All the legal wrangling may be beside the point. Trump has badly blurred the lines between regular and emergency powers, local and federal law enforcement, civilian and military operations, peacetime and war. As a result, neither judges, lawyers, politicians, police, soldiers, nor everyday people have a secure sense of who may lawfully do what, and how they can be held to account if they do not. This tempts the legal and moral chaos, and commission of war crimes, that are part of any war.

Trump does not merely invoke the language of war, and harvest War on Terror-era powers, to enable his agenda. Part of his agenda is to win the ability to wage open-ended war against anyone branded an enemy. A MAGA successor would likely claim the same right.

This peril issues urgent tasks.

Above all, we must take Trump both literally and seriously in his boasts of waging wars against foreign and domestic “enemies.” Pundits must cease their dismal musing over whether Trump is a dove, a hawk, or some strange blend. Congress must reassert its Constitutional prerogative to alone take the nation into war. It may also need to legislate anew limits to the domestic use of the military.

The Democrats must be a genuine opposition party, following the defiant lead Illinois Governor JB Pritzker and Chicago Mayor Brandon Johnson. With searing clarity, they have named the danger of federal incursions, while calling Trump as a reckless bully. At the same time, Democrats must work to convince their Republican colleagues — even just a handful — that Trump’s conduct risks everyone’s liberty.

The Supreme Court must reconsider its reckless stance of deference to executive power.
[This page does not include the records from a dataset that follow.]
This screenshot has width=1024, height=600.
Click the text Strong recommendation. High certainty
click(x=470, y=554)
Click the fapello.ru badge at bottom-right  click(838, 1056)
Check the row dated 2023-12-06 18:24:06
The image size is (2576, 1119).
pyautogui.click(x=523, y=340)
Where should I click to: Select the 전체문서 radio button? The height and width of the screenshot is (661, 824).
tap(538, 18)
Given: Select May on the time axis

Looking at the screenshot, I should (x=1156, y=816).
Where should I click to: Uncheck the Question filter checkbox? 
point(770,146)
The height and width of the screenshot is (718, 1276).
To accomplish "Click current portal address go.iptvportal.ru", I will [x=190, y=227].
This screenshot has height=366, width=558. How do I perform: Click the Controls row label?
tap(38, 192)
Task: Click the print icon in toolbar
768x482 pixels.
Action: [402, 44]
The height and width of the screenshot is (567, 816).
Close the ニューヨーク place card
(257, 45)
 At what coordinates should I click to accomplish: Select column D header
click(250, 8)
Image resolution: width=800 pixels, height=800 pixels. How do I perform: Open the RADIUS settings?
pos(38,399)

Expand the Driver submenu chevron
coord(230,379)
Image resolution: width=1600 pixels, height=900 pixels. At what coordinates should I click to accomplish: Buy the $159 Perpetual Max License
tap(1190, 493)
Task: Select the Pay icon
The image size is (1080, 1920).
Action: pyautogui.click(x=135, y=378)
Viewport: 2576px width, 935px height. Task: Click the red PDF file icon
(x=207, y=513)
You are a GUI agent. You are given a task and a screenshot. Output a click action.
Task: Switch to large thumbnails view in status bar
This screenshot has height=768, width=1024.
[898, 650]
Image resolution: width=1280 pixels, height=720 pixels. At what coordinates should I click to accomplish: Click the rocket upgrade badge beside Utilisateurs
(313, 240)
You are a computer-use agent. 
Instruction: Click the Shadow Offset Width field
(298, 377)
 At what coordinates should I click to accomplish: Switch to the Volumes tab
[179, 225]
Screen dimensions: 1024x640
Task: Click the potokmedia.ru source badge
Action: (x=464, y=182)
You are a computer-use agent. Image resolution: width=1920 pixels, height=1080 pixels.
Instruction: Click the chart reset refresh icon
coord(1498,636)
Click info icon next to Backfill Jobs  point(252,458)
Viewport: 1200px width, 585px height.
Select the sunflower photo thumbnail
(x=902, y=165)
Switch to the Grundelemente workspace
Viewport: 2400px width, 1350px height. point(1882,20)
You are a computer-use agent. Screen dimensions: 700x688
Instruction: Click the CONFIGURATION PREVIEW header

This deference removes constraints on a president eager to abuse his authority in the ultimate exercise of power: the deprivation of the liberty and lives of others.

Sluggish to this point, “the resistance” must quickly intensify and broaden its message. It should think of itself, in part, as an antiwar movement, appealing to Americans’ weariness with war, distaste for chaos, and desire for rule-bound stability.

Americans, for the most part, have rightly rejected the last endless war. They must reject the next one too, before it’s too late.